SOURCE DOCUMENT Block Start

Dream Wedding/Hollywood Ending

What was billed on TV as “A Fairy Tale Wedding” turned out to be a horror show. What magazines called the “Dream Wedding” was actually a nightmare. However, considering that Britney Spears’ first marriage lasted just 55 hours, perhaps Kim K should be applauded for hanging in there so long (tongue planted firmly in cheek).

The “Hollywoodization” of marriage has not only affected those on Reality TV. It has also plagued real people who watch TV. It affects those who make $65 million per year and those who make $6.50 per hour. Far too many couples are choosing the “Hollywood ending” and opting for the easy way out instead of the hard work of making a marriage work.

For many, “Til death do us part” has become a HOLLOW SENTENCE instead of a HOLY STATEMENT. Marriage involves SACRIFICE – that’s why the ceremony is performed at the ALTAR. It is the place where two individuals go to die…and be reborn as ONE. When there is no sacrifice, it is the marriage that is destined to die.

SOURCE DOCUMENT Block End
SUPPLIED MATERIAL Block Start

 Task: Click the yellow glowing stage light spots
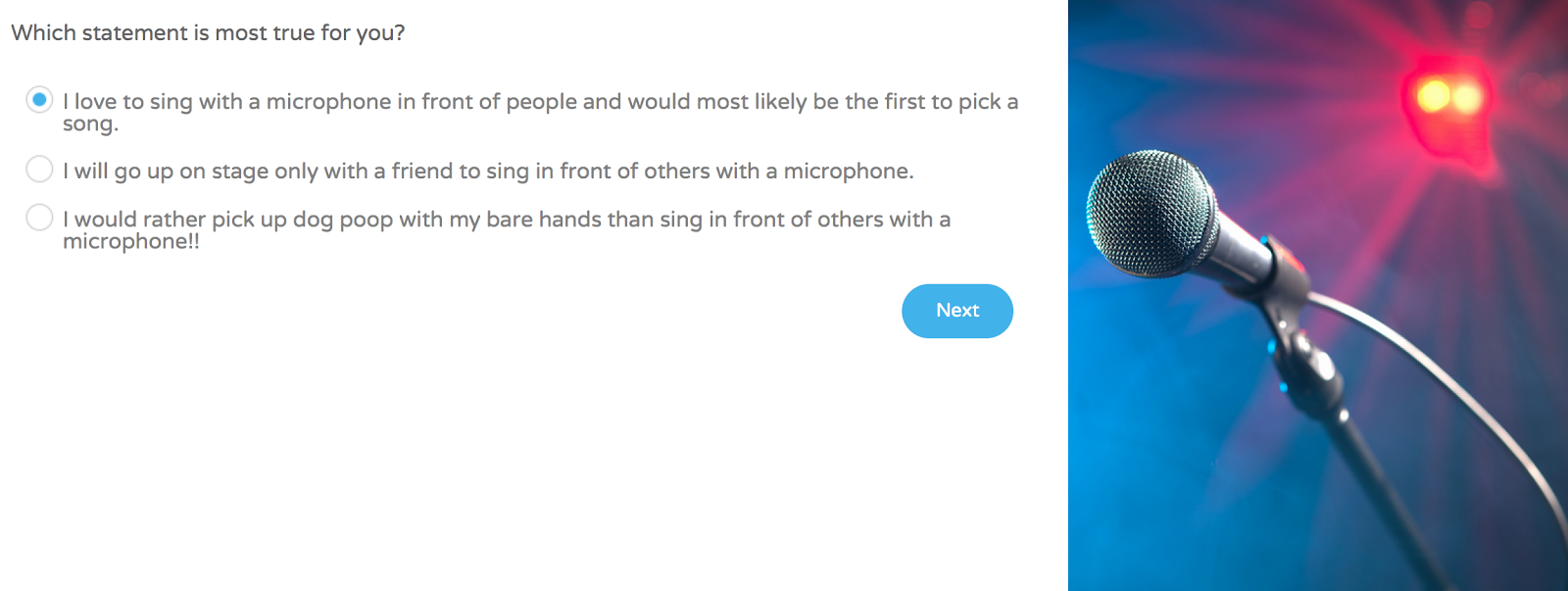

SUPPLIED MATERIAL Block End

**PROBLEMS TO WORK ON**.
A. According to the wedding essay, how long did Britney Spears' first marriage last?
B. For each statement, say whether it agrees with the wedding essay, and quote the words that decide it.
(i) The "Hollywoodization" of marriage has affected only people on Reality TV.
(ii) The wedding ceremony is performed at the altar because marriage involves sacrifice.
(iii) Magazines called the wedding "A Fairy Tale Wedding."
C. Carry on the wedding essay, starting after its last sentence.
The listing is not needed for anything here.

**RESULTS OF THE TASKS**.
A. 55 hours.

B.
(i) No: "The “Hollywoodization” of marriage has not only affected those on Reality TV."
(ii) Yes: "Marriage involves SACRIFICE – that’s why the ceremony is performed at the ALTAR."
(iii) No: "What was billed on TV as “A Fairy Tale Wedding”" and "What magazines called the “Dream Wedding”"

C.
Far too often, marriages end in divorce because people enter into the marriage with unrealistic (or worse) un-communicated expectations. One of the reasons news outlets reported that caused the Kardashian-Humphries split was that they could not agree on where to live. He wanted to live in Minnesota, and she preferred living in California. Quite honestly, this (and a lot of other things) should have been discussed and decided long before anyone bought a 20-carat diamond ring.

Thankfully, for those who’ve fallen into the “Hollywood ending” marriage trap, there is always an opportunity for a sequel. We can learn from our mistakes and make the most of our marriage. In fact, Hollywood doesn’t have to go very far to learn how to improve the “Hollywood ending.” It takes some of the same elements to make a successful marriage as it does to make a successful movie.

A Great Director

No movie succeeds without a great director. It is the director whose vision shapes the scenes and gives life to the movie by bringing everything together. Similarly, in marriage, it takes The Great Director to give life to any dying marriage. When couples start the movie of their life with God in the Director’s Chair, He helps to bring everything together and produce an Oscar-worthy marriage.

The Right Lead Actor & Lead Actress

The best movies have both a strong male and female lead. They both must be able to carry their weight, otherwise the entire production suffers. Many marriages fail because either the lead actor or actress (or both) was miscast. That’s what the Bible calls being “unequally yoked” (II Cor 6:14).  If the lead actor and actress don’t have the right chemistry, the movie/marriage will end up as a failed experiment.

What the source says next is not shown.